Тарас не остановил свою борьбу и продолжал ее, пока его не взяли в плен поляки и не сожгли на костре. Свои пророческие слова он посвятил тому, что православная русская земля скоро поднимется с колен с новой силой и славой и восторжествует над всеми врагами.

Произведение «Вий»: кратко о главном

Именно этим произведением дополнил Гоголь «Миргород». Краткое содержание говорит о том, что это самое мистическое и самое страшное произведение этого удивительного писателя.

Однажды студент киевской духовной семинарии Хома Брут ехал к себе домой на каникулы. Заночевать ему пришлось у одной старухи-ведьмы, которая после полуночи вскочила на него и, погоняя его своей метлой, заставила бежать с нечеловеческой скоростью. Хома страшно напугался и только благодаря молитве смог освободиться от нее, а потом стал колотить ее поленом. Так и забил ее до смерти, и вдруг она превратилась в молодую девицу. После всего случившегося Хома оставил ее в поле, а сам поскорее вернулся в Киев.

Но вскоре за ним приехали казаки от пана-сотника, его дочка вернулась с гуляний сильно побитой и перед смертью просила, чтобы заупокойные молитвы три ночи читал киевский семинарист Хома Брут. Казаки его доставили и заставили служить в церкви, где стоял гроб.
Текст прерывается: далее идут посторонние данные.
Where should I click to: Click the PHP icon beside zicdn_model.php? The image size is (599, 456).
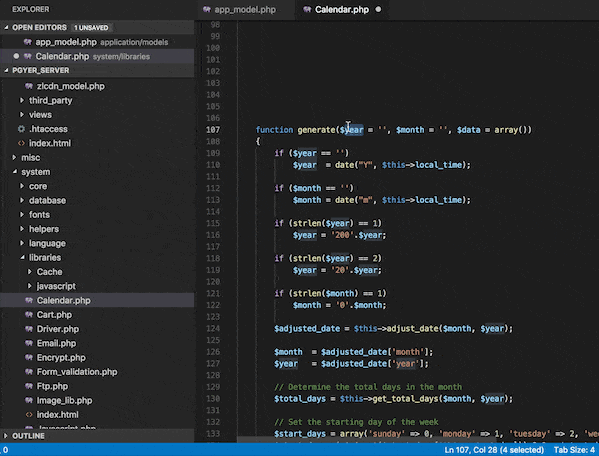click(29, 86)
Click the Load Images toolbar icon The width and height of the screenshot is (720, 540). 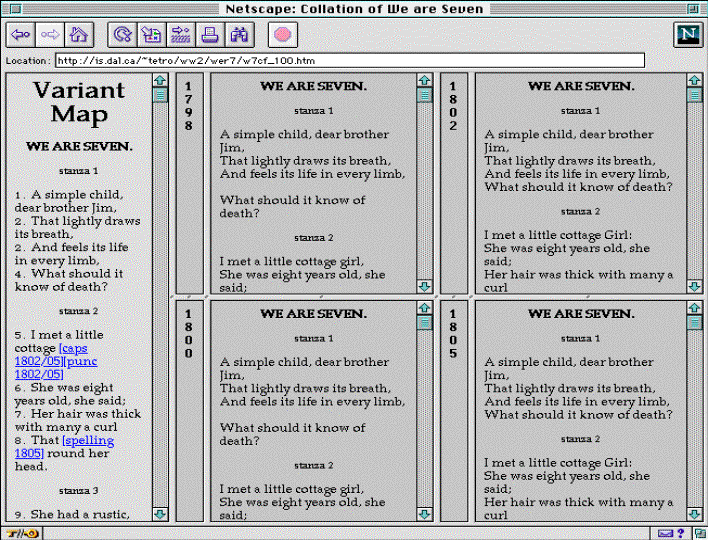tap(151, 35)
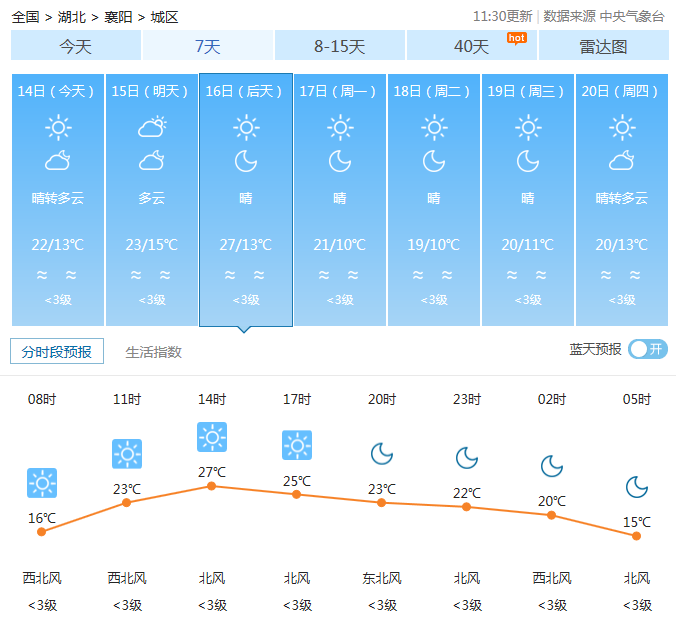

Хома очертил круг вокруг себя мелом и стал молиться, не отрывая глаз от политвенника, как вдруг панночка поднялась с гроба и стала искать его глазами, но не видела. Петух рано утром прокричал, и все утихло. На второй день панночка опять его искала по церкви и даже вызвала себе подмогу разных сущностей, но и они не помогли ей увидеть его и схватить.
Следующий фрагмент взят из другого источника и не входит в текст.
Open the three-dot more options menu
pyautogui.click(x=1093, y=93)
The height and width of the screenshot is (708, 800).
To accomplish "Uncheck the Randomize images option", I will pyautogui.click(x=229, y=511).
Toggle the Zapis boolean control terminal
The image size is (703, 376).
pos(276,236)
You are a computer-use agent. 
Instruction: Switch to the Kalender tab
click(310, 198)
На третий день Хома решил бежать из села, но не тут то было - казаки опять притащили его обратно. Мертвая панночка на третий день позвала Вия, и вдруг появилось это ужасное создание с железным лицом и опустившимися до земли веками. Хома не хотел смотреть на Вия, но не смог сдержаться, а тот попросил открыть ему веки и потом пальцем указал на Хому. Все «нечистое» кинулось на бедного Хому и растерзало его.

Кратко «Повесть о том, как поссорился Иван Иванович с Иваном Никифоровичем»

Это произведение стало настоящей искрометной сатирой, которой наполнил Гоголь «Миргород». Краткое содержание ее рассказывает, как в Миргороде по соседству жили два уважаемых пожилых дворянина: один Иван Иванович, худой и высокий, и Иван Никифорович - толстяк небольшого роста. Они были редкими друзьями. Но как-то раз Иван Иванович через свою изгородь увидел, как служанка соседа вынесла красивое охотничье ружье, и ему сразу же захотелось иметь такое у себя. Он направился к соседу, чтобы договориться с ним об обмене ружья на толстого кабана и на овса два мешка, но тот отказался.

Враги на всю жизнь

Ссора из-за этого произошла нешуточная, и в опалке Иван Никифорович гусаком обозвал Ивана Ивановича. После этого их мир и дружба закончились. Иван Никифорович построил хлев для гусей там, где был перелаз, разделявший их дворы. В эту же ночь Иван Иванович подпилил столбы сооружения, и оно рухнуло. После этого два соседа подали друг на друга иски в миргородский суд. Судья намерено затягивал это дело, чтобы остудить их пыл и примирить. Постепенно обиды стали забываться. И вот однажды на одном из дворянских городничих празднований они оказались за столом точно друг против друга. Уже показалось, что они забыли про ссору, пока Иван Никифорович не сказал, что зря Иван Иванович обиделся на «гусака». После этого тяжба опять возобновилась с большей силою и так и продолжается по сей день…

Так закончил Гоголь «Миргород». Краткое содержание, конечно, не может передать всего местного колорита и всех красок событий, поэтому лучше изучить эти произведения в оригинале.